[Task statement] From the line with "Read more + (33, 138)" through the final line below, restate each line word for word and return nothing else.

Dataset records
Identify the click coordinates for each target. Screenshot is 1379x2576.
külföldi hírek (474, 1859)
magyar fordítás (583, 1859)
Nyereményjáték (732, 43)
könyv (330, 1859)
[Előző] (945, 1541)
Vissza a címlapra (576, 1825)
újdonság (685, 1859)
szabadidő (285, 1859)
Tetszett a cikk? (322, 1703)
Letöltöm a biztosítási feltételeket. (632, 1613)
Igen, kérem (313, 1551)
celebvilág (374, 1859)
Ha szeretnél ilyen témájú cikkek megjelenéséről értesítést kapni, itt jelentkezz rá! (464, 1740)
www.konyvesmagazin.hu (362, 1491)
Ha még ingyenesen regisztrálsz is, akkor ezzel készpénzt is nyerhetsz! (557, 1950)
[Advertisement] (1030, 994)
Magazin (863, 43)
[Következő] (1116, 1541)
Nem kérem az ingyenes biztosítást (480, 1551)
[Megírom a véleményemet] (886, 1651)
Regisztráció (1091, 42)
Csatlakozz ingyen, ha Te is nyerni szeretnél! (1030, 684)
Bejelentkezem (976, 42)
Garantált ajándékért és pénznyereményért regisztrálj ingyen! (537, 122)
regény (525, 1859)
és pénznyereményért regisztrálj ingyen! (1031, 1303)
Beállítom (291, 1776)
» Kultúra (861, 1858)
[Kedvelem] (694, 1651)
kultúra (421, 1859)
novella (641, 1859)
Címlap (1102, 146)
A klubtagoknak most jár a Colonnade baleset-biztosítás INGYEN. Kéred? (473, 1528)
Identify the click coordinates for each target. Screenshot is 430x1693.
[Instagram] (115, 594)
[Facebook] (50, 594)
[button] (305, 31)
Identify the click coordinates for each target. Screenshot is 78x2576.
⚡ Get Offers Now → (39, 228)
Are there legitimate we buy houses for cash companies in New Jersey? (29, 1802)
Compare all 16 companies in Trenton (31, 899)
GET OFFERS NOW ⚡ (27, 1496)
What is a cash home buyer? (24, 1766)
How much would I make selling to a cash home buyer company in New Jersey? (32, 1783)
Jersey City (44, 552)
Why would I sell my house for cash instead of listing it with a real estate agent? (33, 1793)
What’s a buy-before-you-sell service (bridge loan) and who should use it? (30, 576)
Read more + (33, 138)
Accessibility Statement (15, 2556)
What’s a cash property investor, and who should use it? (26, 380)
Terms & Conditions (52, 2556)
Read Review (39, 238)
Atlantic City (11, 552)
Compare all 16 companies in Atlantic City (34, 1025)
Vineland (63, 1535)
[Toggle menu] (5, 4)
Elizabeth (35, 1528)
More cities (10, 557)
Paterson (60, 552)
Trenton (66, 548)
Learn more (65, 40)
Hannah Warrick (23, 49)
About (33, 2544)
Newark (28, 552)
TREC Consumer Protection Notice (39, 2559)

[Finished exercise]
Read more + (33, 138)
Accessibility Statement (15, 2556)
What’s a cash property investor, and who should use it? (26, 380)
Terms & Conditions (52, 2556)
Read Review (39, 238)
Atlantic City (11, 552)
Compare all 16 companies in Atlantic City (34, 1025)
Vineland (63, 1535)
[Toggle menu] (5, 4)
Elizabeth (35, 1528)
More cities (10, 557)
Paterson (60, 552)
Trenton (66, 548)
Learn more (65, 40)
Hannah Warrick (23, 49)
About (33, 2544)
Newark (28, 552)
TREC Consumer Protection Notice (39, 2559)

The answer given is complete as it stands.